*Task instructions*:
Recast every line of the records below as a Markdown table with the columns Row and Line. Number the rows, leave out blank lines, and omit the pictures.

Records
-=-=-
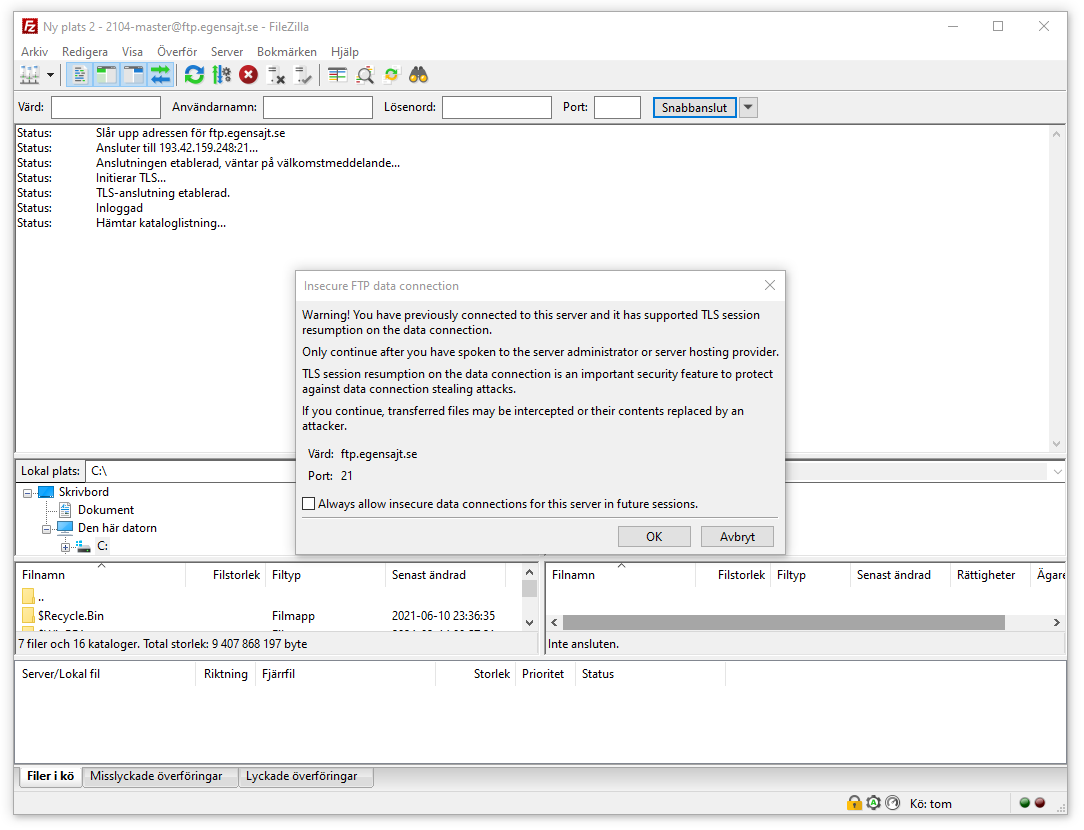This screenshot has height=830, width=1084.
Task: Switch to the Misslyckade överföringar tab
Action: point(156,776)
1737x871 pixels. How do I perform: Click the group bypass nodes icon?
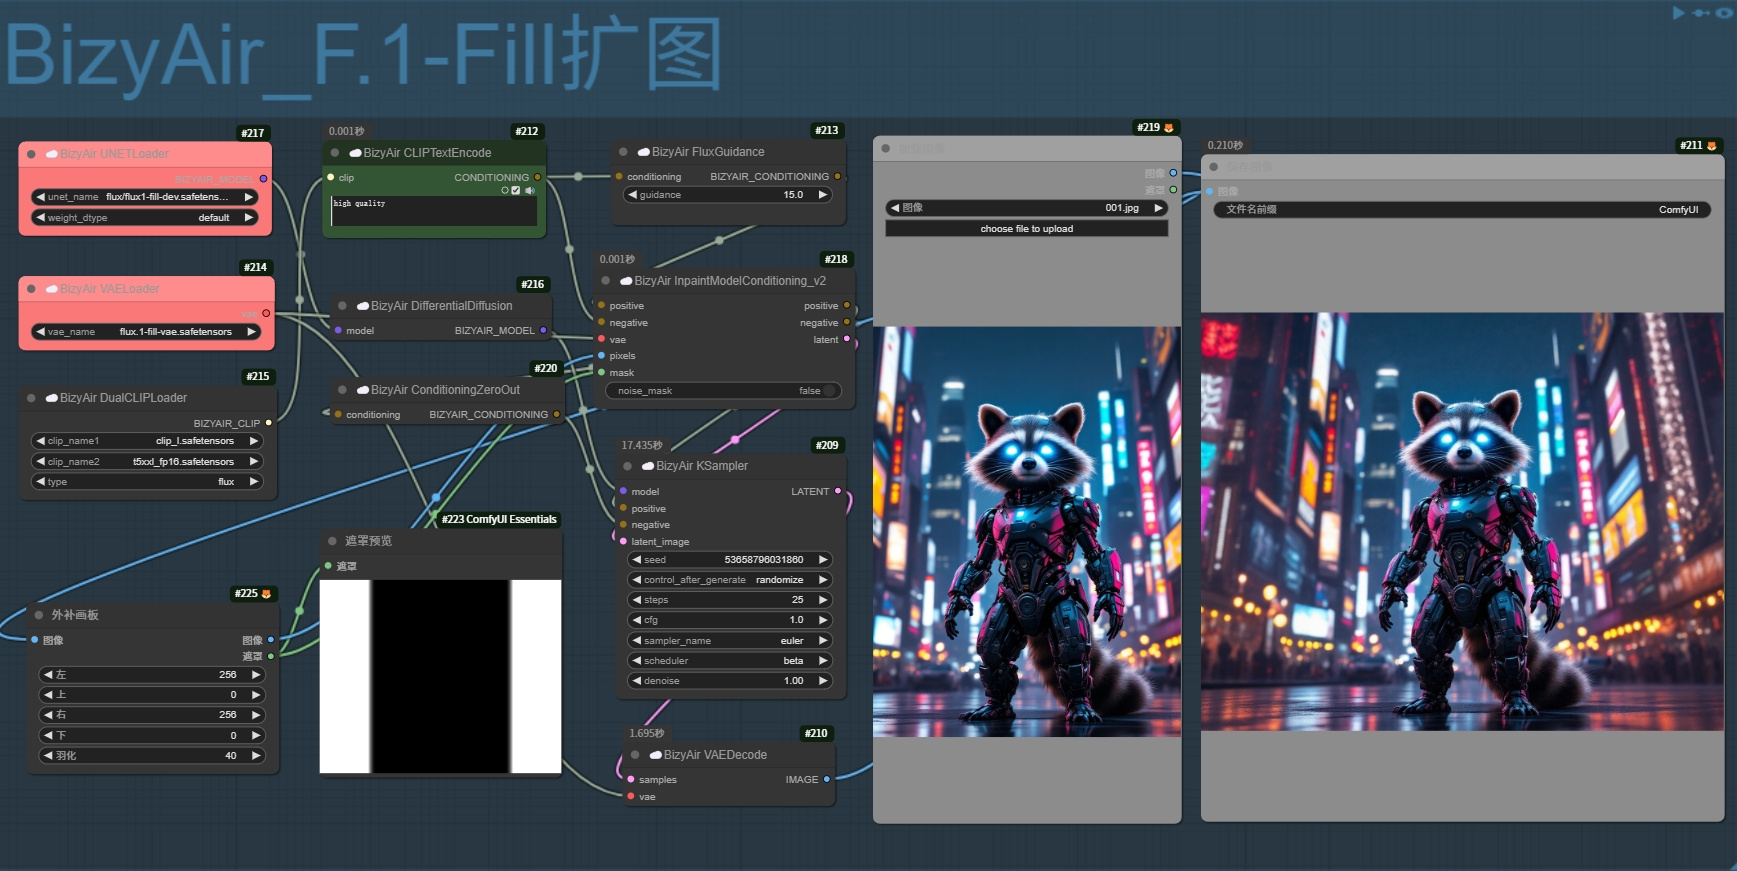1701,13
-=-=-
*Full solution*:
| Row | Line |
|---|---|
| 1 | This screenshot has height=830, width=1084. |
| 2 | Task: Switch to the Misslyckade överföringar tab |
| 3 | Action: point(156,776) |
| 4 | 1737x871 pixels. How do I perform: Click the group bypass nodes icon? |
| 5 | 1701,13 |